# Data to use:
··········
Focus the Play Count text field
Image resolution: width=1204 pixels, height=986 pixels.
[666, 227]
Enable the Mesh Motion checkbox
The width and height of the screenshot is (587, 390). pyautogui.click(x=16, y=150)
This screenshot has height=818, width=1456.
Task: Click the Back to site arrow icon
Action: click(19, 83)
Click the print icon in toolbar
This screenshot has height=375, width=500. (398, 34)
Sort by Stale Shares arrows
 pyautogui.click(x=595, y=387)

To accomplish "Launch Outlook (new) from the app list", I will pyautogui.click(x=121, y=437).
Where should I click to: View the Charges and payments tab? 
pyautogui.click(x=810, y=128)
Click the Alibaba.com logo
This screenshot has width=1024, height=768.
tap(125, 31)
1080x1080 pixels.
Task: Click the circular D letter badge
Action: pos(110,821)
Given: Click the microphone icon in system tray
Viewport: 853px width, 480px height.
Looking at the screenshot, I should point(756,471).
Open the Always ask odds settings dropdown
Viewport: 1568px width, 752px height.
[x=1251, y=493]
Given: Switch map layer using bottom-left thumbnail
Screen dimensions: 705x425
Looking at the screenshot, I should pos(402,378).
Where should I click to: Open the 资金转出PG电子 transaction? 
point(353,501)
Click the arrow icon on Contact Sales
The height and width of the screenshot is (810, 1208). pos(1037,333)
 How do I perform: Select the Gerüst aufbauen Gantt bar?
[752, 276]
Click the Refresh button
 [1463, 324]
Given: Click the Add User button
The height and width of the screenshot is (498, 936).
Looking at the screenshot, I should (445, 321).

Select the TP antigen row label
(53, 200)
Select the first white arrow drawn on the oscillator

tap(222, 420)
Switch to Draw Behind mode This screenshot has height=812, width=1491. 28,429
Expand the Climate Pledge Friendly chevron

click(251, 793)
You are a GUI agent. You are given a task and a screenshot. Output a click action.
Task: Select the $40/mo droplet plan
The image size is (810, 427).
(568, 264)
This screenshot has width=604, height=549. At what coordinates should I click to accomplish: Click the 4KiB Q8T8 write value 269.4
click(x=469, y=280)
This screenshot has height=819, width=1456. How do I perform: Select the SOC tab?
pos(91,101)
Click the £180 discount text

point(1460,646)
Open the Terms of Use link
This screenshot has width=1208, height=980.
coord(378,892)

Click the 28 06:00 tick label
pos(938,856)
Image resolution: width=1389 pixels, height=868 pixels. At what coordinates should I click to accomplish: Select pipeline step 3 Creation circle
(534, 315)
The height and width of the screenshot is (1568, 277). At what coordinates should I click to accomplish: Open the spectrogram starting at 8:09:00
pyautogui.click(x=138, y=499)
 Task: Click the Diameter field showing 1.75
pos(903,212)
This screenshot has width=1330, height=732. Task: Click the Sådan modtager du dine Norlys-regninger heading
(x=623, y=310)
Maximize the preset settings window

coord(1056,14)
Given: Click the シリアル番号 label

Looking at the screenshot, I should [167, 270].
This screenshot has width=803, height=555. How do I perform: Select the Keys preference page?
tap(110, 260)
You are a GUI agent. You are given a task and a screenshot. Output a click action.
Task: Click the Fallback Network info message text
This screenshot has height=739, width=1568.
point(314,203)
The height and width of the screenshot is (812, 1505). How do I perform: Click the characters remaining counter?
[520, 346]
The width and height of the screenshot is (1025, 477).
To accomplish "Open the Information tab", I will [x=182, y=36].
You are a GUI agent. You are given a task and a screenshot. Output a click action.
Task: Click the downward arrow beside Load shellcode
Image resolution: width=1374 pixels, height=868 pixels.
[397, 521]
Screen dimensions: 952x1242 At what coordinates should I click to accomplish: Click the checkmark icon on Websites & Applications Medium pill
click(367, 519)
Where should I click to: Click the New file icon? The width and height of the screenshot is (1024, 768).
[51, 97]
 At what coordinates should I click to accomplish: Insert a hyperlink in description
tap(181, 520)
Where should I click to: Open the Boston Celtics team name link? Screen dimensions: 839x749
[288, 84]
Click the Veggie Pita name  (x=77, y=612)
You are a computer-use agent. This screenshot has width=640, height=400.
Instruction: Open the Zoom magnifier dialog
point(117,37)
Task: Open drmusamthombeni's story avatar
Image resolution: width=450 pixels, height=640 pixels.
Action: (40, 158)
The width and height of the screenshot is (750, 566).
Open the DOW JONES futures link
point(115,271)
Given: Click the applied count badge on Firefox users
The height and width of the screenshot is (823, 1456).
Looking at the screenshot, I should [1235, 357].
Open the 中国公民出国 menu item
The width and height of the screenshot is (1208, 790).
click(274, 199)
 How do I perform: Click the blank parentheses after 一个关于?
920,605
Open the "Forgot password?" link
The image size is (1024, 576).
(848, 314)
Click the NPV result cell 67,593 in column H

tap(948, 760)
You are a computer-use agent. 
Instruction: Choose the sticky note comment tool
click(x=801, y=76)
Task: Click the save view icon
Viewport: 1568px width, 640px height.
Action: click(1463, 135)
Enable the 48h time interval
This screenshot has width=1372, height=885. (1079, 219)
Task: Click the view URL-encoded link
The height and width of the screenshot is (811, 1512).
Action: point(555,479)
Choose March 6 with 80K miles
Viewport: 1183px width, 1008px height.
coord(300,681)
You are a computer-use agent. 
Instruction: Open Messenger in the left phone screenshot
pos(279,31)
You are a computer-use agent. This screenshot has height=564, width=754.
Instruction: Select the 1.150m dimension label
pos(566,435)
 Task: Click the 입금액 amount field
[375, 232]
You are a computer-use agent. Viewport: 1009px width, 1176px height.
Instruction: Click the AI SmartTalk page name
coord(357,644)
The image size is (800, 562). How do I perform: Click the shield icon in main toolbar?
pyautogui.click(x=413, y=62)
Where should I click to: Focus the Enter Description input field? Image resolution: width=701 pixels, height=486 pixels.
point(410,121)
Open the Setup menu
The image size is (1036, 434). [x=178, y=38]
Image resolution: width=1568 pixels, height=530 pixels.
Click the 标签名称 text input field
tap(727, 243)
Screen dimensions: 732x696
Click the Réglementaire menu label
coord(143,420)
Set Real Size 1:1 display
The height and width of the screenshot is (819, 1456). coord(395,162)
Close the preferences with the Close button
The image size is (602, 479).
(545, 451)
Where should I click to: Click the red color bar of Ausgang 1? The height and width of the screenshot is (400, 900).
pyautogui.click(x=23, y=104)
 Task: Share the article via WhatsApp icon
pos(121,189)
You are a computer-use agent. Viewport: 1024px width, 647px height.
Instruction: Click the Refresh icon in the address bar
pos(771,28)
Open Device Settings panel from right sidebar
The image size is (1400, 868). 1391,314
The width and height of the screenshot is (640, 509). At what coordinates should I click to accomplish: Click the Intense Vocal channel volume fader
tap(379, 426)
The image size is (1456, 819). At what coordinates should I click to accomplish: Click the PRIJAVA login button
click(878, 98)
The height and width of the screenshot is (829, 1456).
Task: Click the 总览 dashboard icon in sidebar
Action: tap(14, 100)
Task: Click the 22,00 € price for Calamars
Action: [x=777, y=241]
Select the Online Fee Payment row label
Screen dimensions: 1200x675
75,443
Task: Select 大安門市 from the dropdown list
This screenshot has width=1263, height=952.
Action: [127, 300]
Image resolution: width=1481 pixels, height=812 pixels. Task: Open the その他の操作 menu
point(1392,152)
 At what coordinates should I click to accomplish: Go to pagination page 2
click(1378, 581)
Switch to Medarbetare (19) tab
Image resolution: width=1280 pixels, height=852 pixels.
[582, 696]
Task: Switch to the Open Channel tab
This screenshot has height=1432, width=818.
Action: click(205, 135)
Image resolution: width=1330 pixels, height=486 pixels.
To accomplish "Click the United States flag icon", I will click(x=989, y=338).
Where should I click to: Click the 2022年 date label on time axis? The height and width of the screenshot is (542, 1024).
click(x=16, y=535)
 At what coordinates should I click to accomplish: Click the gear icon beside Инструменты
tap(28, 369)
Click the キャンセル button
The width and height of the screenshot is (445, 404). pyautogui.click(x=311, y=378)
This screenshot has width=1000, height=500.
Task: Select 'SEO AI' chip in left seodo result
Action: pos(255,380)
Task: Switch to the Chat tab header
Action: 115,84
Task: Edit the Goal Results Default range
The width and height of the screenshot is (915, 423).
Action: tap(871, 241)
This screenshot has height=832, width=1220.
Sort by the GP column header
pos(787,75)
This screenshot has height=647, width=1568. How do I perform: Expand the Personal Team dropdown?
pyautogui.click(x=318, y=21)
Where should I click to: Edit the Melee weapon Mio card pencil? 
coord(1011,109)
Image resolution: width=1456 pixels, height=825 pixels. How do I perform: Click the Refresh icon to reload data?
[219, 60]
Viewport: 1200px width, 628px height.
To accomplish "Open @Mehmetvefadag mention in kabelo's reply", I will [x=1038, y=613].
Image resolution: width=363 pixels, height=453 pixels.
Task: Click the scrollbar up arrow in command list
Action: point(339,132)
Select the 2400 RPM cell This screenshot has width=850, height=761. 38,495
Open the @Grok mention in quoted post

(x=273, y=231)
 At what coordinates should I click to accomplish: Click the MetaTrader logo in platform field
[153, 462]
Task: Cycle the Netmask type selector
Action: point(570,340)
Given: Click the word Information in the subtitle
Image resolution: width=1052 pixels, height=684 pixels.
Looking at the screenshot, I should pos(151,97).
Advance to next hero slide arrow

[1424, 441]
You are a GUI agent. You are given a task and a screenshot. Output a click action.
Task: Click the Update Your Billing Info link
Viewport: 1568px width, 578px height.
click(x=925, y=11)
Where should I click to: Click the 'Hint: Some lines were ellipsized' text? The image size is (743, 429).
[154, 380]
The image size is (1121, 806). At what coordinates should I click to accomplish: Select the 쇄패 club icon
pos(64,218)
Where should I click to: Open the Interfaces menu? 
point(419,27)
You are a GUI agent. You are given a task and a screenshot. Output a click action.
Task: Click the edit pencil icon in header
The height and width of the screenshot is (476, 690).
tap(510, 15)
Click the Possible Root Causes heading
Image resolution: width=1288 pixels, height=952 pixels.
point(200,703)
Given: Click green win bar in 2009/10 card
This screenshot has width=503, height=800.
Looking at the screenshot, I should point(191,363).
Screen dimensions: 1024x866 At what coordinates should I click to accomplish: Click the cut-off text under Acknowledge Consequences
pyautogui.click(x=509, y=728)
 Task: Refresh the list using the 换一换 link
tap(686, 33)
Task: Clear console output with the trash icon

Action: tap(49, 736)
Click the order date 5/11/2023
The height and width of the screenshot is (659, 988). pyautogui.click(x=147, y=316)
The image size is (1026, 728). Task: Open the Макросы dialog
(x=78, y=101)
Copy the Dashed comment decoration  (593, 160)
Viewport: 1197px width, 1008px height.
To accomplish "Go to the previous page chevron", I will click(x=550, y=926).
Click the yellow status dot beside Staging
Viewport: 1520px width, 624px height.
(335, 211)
··········
# Task brief:
Reproduce verbatim the stretch of the material from the line containing "This screenshot has width=803, height=555." through the line containing "point(314,203)", with both of those lines included.

# Answer in full:
This screenshot has width=803, height=555. How do I perform: Select the Keys preference page?
tap(110, 260)
You are a GUI agent. You are given a task and a screenshot. Output a click action.
Task: Click the Fallback Network info message text
This screenshot has height=739, width=1568.
point(314,203)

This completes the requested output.